● **Task prompt**:
Please copy, with no word changed, only the run of lines that opens with the line containing "This screenshot has width=208, height=212." and closes with the last line below.

[Exercise inputs — start]

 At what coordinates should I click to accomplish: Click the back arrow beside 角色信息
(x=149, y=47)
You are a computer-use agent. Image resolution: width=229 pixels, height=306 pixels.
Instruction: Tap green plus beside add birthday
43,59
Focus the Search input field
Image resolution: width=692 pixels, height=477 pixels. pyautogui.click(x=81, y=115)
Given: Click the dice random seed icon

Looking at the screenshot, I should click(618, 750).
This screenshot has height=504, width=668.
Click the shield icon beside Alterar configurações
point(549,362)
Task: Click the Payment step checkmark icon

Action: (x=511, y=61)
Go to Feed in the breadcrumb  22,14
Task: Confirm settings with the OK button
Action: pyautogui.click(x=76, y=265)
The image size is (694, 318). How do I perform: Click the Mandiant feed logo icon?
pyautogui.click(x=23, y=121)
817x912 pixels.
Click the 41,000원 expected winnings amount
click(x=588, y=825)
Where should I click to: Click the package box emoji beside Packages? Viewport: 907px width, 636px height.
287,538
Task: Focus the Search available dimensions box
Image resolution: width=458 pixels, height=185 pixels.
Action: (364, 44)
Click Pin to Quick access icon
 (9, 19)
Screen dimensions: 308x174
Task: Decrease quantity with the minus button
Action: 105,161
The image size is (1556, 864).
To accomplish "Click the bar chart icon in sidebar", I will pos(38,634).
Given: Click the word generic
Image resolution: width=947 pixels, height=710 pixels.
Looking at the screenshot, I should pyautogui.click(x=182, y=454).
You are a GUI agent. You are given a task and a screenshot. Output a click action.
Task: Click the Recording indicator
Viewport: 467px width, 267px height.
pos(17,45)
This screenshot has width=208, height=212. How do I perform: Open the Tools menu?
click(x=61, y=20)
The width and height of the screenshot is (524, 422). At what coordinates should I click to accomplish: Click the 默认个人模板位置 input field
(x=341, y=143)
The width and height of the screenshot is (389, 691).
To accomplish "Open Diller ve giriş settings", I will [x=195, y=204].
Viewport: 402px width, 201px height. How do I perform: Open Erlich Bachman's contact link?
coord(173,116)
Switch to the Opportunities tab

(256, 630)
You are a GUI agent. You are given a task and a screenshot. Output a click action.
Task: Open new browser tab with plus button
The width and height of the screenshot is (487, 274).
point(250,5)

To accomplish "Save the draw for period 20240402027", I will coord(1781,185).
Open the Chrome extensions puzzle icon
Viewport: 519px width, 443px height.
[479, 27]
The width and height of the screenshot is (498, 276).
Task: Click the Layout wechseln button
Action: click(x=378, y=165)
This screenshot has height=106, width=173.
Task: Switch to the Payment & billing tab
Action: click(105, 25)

[Exercise inputs — finish]

● **Response for this exercise**:
This screenshot has width=208, height=212. How do I perform: Open the Tools menu?
click(x=61, y=20)
The width and height of the screenshot is (524, 422). At what coordinates should I click to accomplish: Click the 默认个人模板位置 input field
(x=341, y=143)
The width and height of the screenshot is (389, 691).
To accomplish "Open Diller ve giriş settings", I will [x=195, y=204].
Viewport: 402px width, 201px height. How do I perform: Open Erlich Bachman's contact link?
coord(173,116)
Switch to the Opportunities tab

(256, 630)
You are a GUI agent. You are given a task and a screenshot. Output a click action.
Task: Open new browser tab with plus button
The width and height of the screenshot is (487, 274).
point(250,5)

To accomplish "Save the draw for period 20240402027", I will coord(1781,185).
Open the Chrome extensions puzzle icon
Viewport: 519px width, 443px height.
[479, 27]
The width and height of the screenshot is (498, 276).
Task: Click the Layout wechseln button
Action: click(x=378, y=165)
This screenshot has height=106, width=173.
Task: Switch to the Payment & billing tab
Action: click(105, 25)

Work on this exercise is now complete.